Николай Языков: биография поэта - Алексей Борисович Биргер
Шрифт:
Интервал:
Закладка:
А? Почувствовали разницу? Почему я и сказал, что все было так, да не так – совсем как в известной сказке про «Так, так, да не так!» Каждое слово звучит иначе. И ведь Вересаев нигде вроде бы не исказил истину, не подтасовал что-то в источнике, он просто вынул голый скелет, голые факты, отбросив все личное отношение, все чувства, все эмоции («милый мне поэт», «разогорченные гости», «Хомяков скромно присутствовал»… – всё, чего не измеришь и не уточнишь), вот и получилось…
Для нас та эпоха по времени еще дальше, чем от честного и бескомпромиссного Вересаева (знаю по рассказам его семьи и близких к нему людей, как он сам переживал, когда о ком-то из замечательных творцов ему приходилось писать что-то негативное, но правдой, в его понимании, он поступиться не мог), но нам повезло больше: мы можем свободно вглядываться в то, что долгое время было закрыто. Нам предоставлена великая возможность прозревать над теми страницами, над которыми у нескольких поколений возникала внезапная слепота. И умирал Языков не «жутко», а мужественно и мирно, и мысль Чаадаева, что только восстановление независимого патриаршества (которое понесет на своих плечах весь груз народной совести и покаяния) спасет русскую церковь и русский народ от любой внутренней катастрофы – это не «обочина его мысли», не «мистика», а основа, и… и… и…
И Федор Михайлович Достоевский еще «покажет кузькину мать» всем тем, кто вначале возлагал на него такие надежды, и Николай Алексеевич Некрасов пойдет во многом по «языковскому» пути(и даже, как ни смешно, «немчура» в его стихах замелькает – то-то бы Языков посмеялся!), и воздаст он своему тезке позднюю дань, и во время предсмертного свидания с Достоевским оба с таким изумлением оглянутся на настроения и ошибки юности, и – опять-таки, и… и… и… Такой путь прошли к величайшим прозрениям, силой своего гения несметное одолев.
Но нас-то в первую очередь занимают два других Николая, в чьей переплетенной судьбе так много загадочного именно потому, что великий дар всегда загадочен.
Два Николая – оба отмечали день ангела на Николу Вешнего, 9 мая по старому стилю – рука об руку добрели часть пути, когда Пушкина уже рядом не было, и многое дали друг другу. Истреблялась в Гоголе гордыня, когда рядом был Языков. Истреблялись в Языкове натужный боевой запал и «иссупление», когда рядом был Гоголь. Во взаимной поддержке они возвращались к тому прекрасному простодушию, которое завещал им Пушкин.
Гоголю пришлось труднее всего. Страшно представить степень одиночества, настигнувшего его после смерти Языкова. Еще оставалась одна ниточка – Екатерина Хомякова. А потом…
Да, тайна сия велика есть.
* * * * * * * * *
_Задание 1_.
Перепишите без изменений фрагмент текста о Языкове, который начинается словами «Но нас-то в» и заканчивается словами «дар всегда загадочен.».
_Задание 2_.
Ответьте по тексту о Языкове на вопросы:
(a) В какой день отмечали день ангела оба Николая?
(b) Кто оставался для Гоголя последней ниточкой после смерти Языкова?
(c) Восстановление чего, согласно мысли Чаадаева, спасет русскую церковь и русский народ от любой внутренней катастрофы?
Опирайтесь только на сведения из этого текста.
* * * * * * * * *
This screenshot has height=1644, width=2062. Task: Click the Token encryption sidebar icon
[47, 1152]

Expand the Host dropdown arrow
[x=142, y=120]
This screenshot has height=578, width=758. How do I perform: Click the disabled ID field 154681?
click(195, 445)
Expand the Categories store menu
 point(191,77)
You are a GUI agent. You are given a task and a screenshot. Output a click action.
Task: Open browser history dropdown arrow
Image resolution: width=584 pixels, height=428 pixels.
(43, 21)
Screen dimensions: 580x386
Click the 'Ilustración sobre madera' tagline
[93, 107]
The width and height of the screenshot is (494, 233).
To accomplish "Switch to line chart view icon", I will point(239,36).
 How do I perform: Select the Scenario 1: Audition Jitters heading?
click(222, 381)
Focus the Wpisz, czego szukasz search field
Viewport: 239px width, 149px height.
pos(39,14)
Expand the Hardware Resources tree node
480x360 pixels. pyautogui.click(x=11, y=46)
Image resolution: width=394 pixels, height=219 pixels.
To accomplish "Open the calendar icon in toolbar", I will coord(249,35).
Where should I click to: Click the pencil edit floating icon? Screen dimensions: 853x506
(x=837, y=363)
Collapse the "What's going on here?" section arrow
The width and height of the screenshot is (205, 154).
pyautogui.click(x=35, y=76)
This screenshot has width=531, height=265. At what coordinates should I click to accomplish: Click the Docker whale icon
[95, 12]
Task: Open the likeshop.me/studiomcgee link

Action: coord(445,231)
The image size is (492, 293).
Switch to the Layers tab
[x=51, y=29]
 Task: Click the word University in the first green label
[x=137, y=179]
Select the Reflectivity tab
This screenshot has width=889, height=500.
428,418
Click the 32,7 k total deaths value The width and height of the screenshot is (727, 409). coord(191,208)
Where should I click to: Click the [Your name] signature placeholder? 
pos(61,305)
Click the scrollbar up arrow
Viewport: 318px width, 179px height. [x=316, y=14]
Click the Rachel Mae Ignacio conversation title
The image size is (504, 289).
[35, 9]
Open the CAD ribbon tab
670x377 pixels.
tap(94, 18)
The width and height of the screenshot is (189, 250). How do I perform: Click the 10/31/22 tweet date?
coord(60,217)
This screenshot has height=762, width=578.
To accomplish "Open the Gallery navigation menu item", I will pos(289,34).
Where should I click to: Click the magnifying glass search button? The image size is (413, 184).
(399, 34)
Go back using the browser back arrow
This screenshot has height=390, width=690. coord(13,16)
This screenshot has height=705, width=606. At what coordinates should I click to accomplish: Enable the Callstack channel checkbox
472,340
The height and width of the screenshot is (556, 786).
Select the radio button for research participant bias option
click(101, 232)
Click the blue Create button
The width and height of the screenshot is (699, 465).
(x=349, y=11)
* * * * * * * * *
_Ответ 1_.
Но нас-то в первую очередь занимают два других Николая, в чьей переплетенной судьбе так много загадочного именно потому, что великий дар всегда загадочен.

_Ответ 2_.
(a) Оба Николая отмечали день ангела на Николу Вешнего, 9 мая по старому стилю.
(b) Последней ниточкой для Гоголя оставалась Екатерина Хомякова.
(c) Их спасет восстановление независимого патриаршества.